### YOUR ASSIGNMENT
Within the data that follows, set down exactly the lines from the one containing "This screenshot has width=1200, height=800." through the one containing "Open Národný ústav detských chorôb link", both ends included.
[[ THE INPUT, beginning ]]
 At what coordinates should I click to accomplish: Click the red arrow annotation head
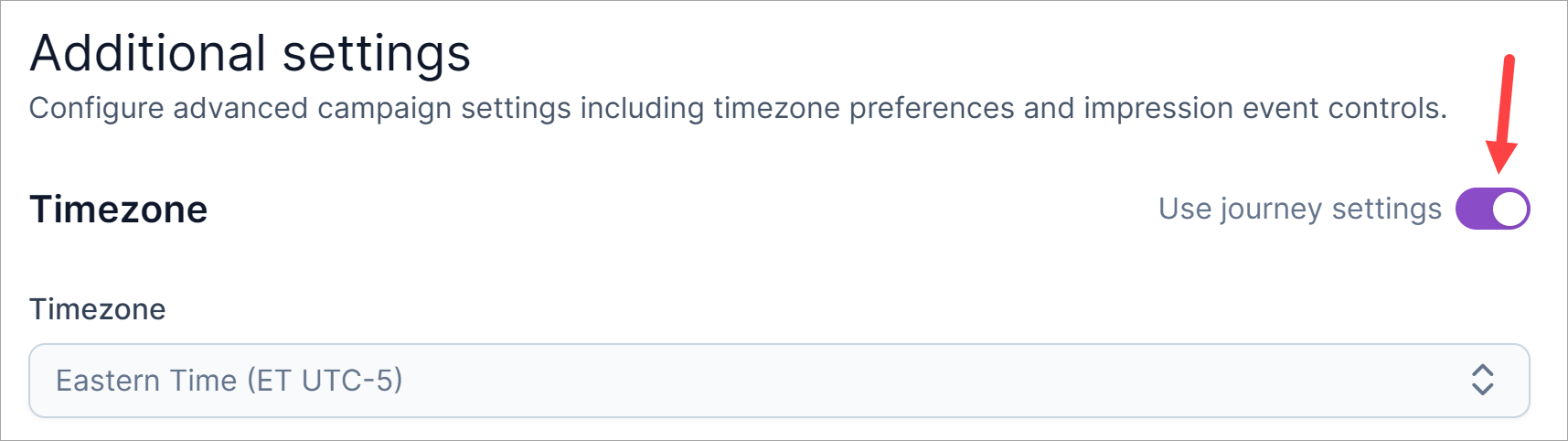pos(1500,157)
[[ THE INPUT, end ]]
[[ THE INPUT, beginning ]]
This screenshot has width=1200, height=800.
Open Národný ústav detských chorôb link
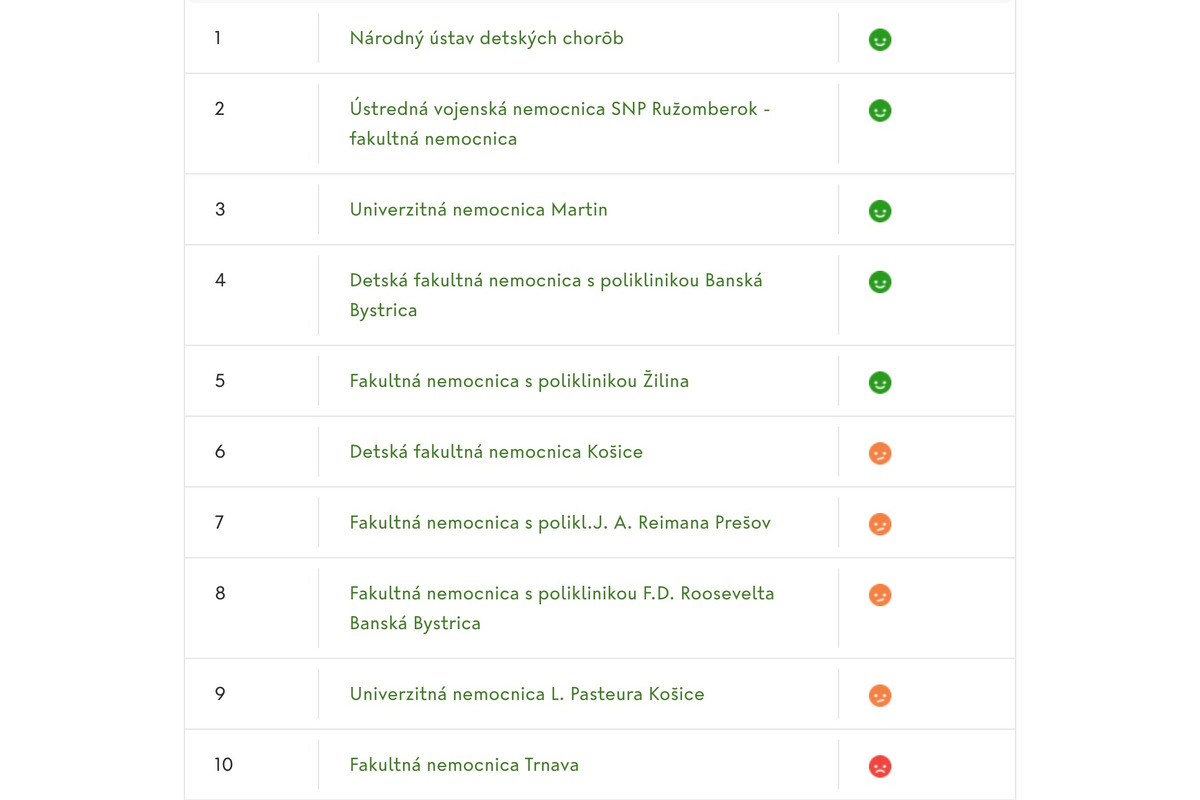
[[ THE INPUT, end ]]
[[ THE INPUT, beginning ]]
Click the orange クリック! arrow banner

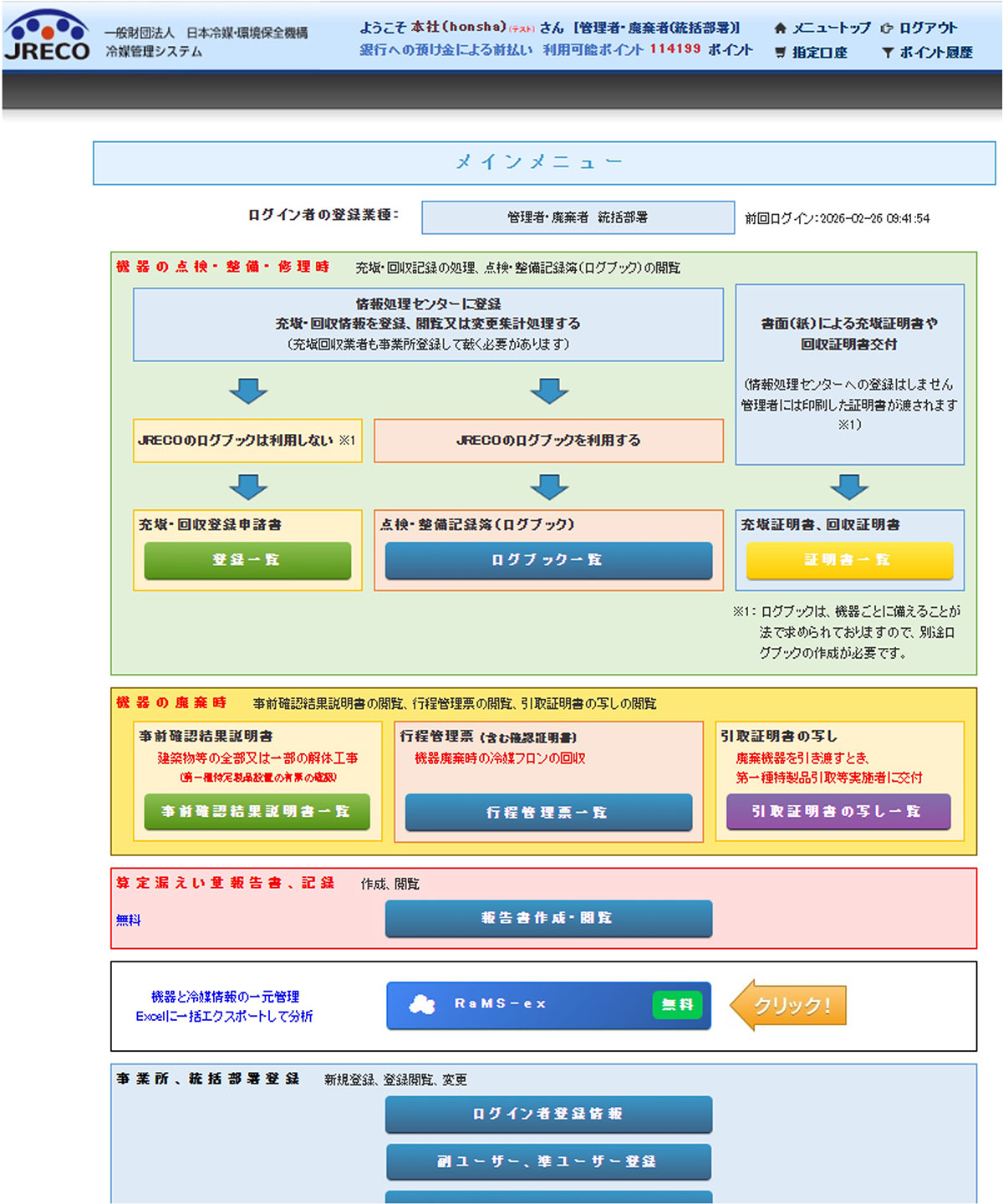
[[ THE INPUT, end ]]
### WRITTEN RESPONSE
This screenshot has width=1200, height=800.
Open Národný ústav detských chorôb link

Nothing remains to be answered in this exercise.